Barclays Plc, Lloyds Banking Group Plc and other U.K. lenders will be banned from selling most types of credit insurance at the same time they sell the underlying financial products, an antitrust regulator said.
The decision today comes a year after Barclays and Lloyds won an appeal blocking the first effort by Britain’s Competition Commission to change the sales process for payment-protection insurance, known as PPI, to ensure it isn’t pushed on consumers.
“This is a very intrusive remedy,” said Mark Friend, an antitrust lawyer at Allen & Overy LLP in London. “The concern for banks will be that it results in an overall reduction in demand for PPI, which arguably is in no-one’s interests.”
Britain’s financial regulator, the Financial Services Authority, is also moving ahead with plans to overhaul the country’s loan-insurance market. PPI, sold to cover payments on credit cards and mortgages in case of sickness or unemployment, generates as much as 5.5 billion pounds ($8.7 billion) of annual revenue for U.K. banks.
“We have come to a clear view that, overall, customers will benefit significantly from the market reforms we propose introducing for PPI products,” Competition Commission Deputy Chairman Peter Davis said in a statement today.
“There is a real danger that this will result in fewer people taking out PPI, leaving them with no protection if they lose their job,” Capon said today in a statement.
The BBA is also seeking a judicial review of the FSA’s plans to modify how complaints about the insurance products are handled.

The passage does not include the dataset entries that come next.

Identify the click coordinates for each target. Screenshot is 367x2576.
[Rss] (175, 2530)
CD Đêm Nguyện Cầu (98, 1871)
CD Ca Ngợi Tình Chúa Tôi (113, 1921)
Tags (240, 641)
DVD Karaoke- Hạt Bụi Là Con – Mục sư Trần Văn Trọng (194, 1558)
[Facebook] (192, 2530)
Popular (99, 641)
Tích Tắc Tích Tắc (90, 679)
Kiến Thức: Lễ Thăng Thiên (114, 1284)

The London-based Competition Commission also banned so- called single-premium PPI, where customers pay for insurance in a lump-sum that’s added to the total cost of the loan. The FSA last year also asked banks to stop selling single-premium PPI, saying customers weren’t getting a fair deal.
Customers who buy PPI usually aren’t aware that they can buy the insurance from other companies, and they rarely compare prices and contract terms, or switch providers, the Competition Commission said.
“In the absence of such competitive pressure, consumers are charged high prices,” the regulator said today.
The antitrust watchdog, which introduced today’s ban in a preliminary decision in May, must draw-up an order and set aside time for implementation by banks before the ban can be implemented. The banks could also appeal again.
In an early win for the banks, an appeals tribunal in October 2009 ruled that the regulator failed to fully consider the convenience to consumers who buy the insurance at the same time they purchase the loan it protects. The new study reviewed the issue and said banks were “overstating the loss of convenience” that would result from a ban.
Barclays spokesman Alan White and Lloyds spokeswoman Heather Scott didn’t immediately return calls seeking comment.
Banning point-of-sale PPI could ultimately reduce sales because customers who have more time to consider the product might decide they don’t need or want it, the Competition Commission said in the report.
Most of the U.K.’s 12 million PPI policies are sold when consumers take out a loan, credit card or other type of credit, the regulator said last year.